• Record list:
++++++++++
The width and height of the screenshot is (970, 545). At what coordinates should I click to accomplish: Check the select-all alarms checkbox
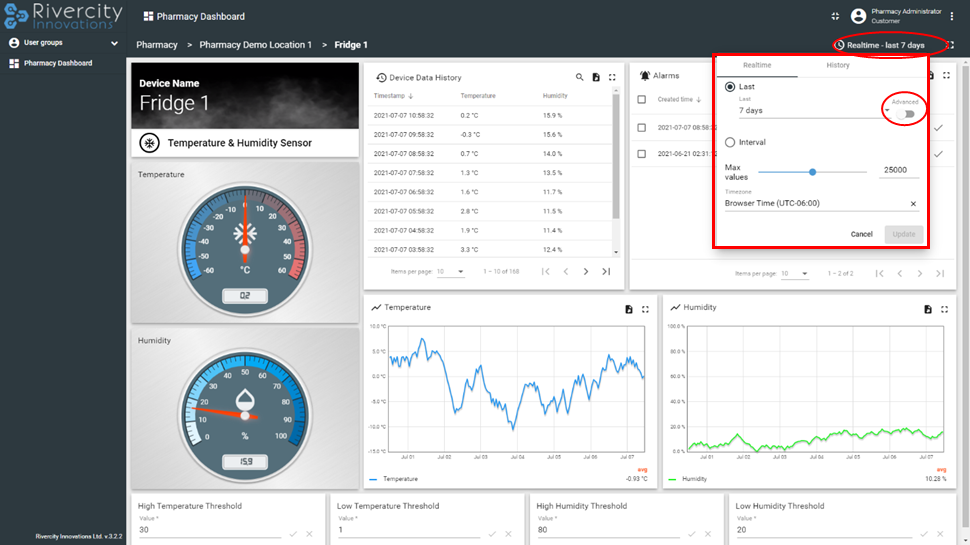[642, 99]
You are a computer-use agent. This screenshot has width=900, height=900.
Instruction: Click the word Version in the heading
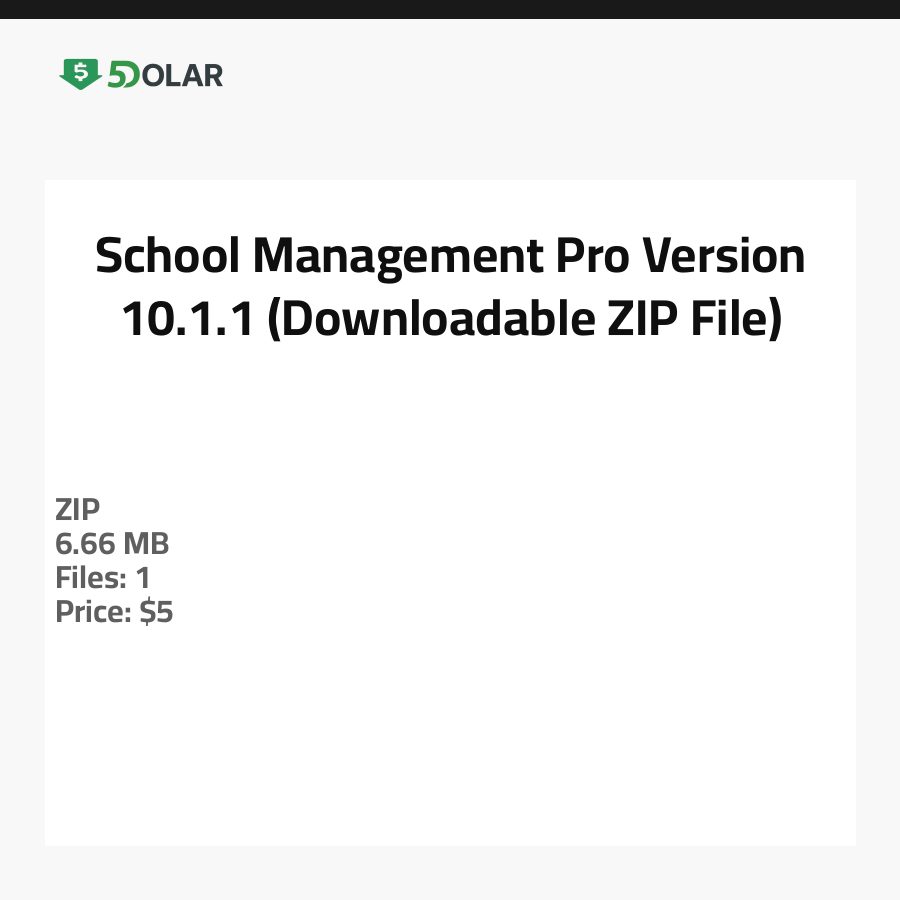coord(723,256)
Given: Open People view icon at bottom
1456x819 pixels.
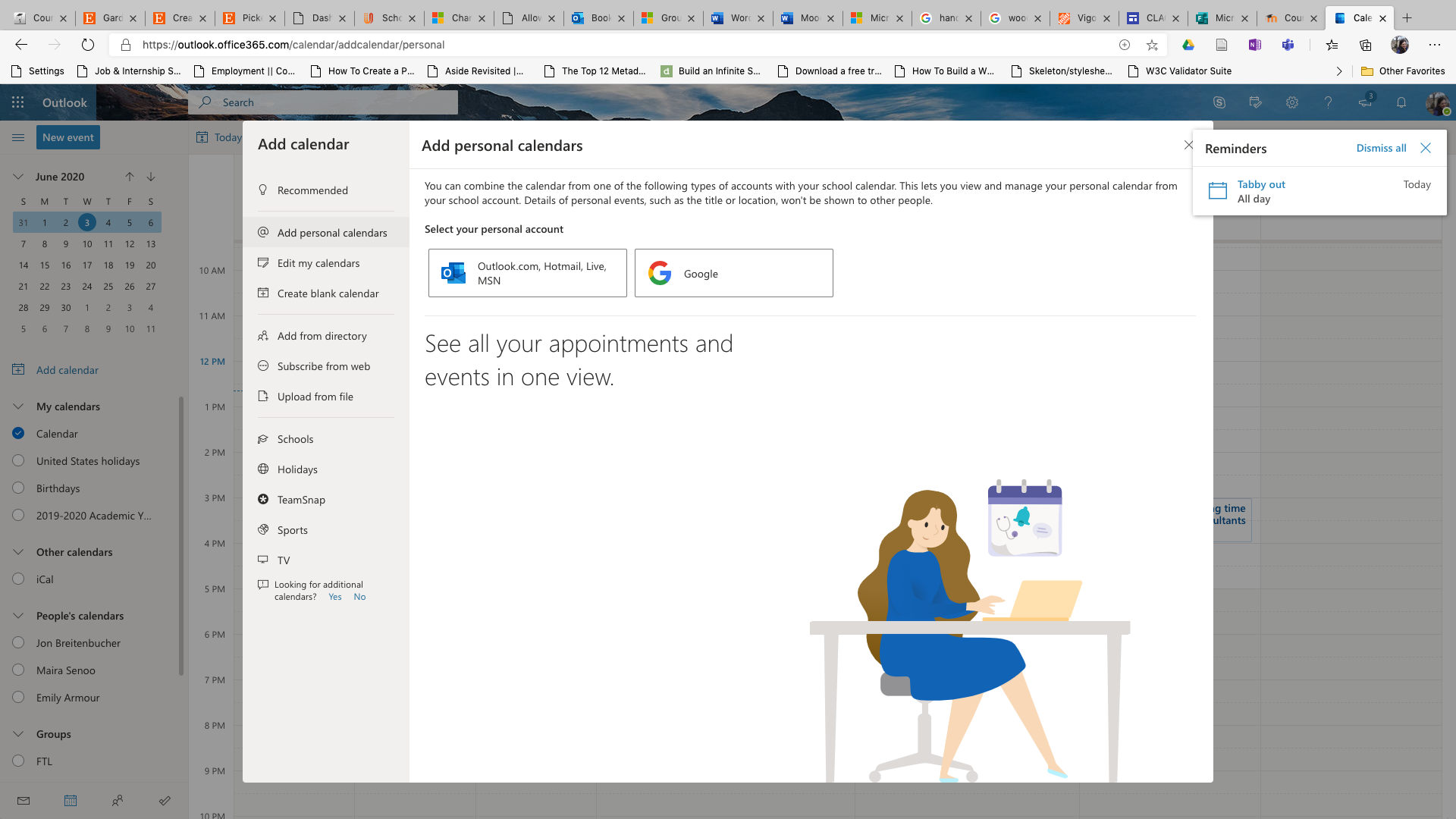Looking at the screenshot, I should pos(118,800).
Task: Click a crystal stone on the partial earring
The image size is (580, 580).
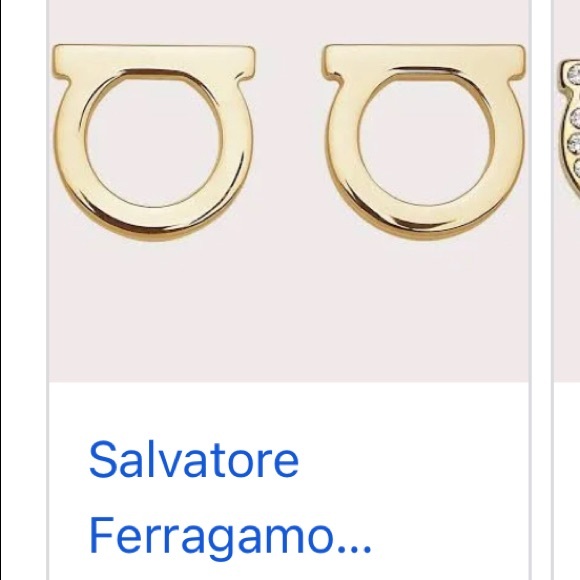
++++++++++
• Stated task: Format these rows as a numbered list, skipping the blank lines and omitting the pictures.

• The response:
1. The width and height of the screenshot is (970, 545). At what coordinates should I click to accomplish: Check the select-all alarms checkbox
2. [642, 99]
3. You are a computer-use agent. This screenshot has width=900, height=900.
4. Instruction: Click the word Version in the heading
5. coord(723,256)
6. Given: Open People view icon at bottom
7. 1456x819 pixels.
8. Looking at the screenshot, I should pos(118,800).
9. Task: Click a crystal stone on the partial earring
10. The image size is (580, 580).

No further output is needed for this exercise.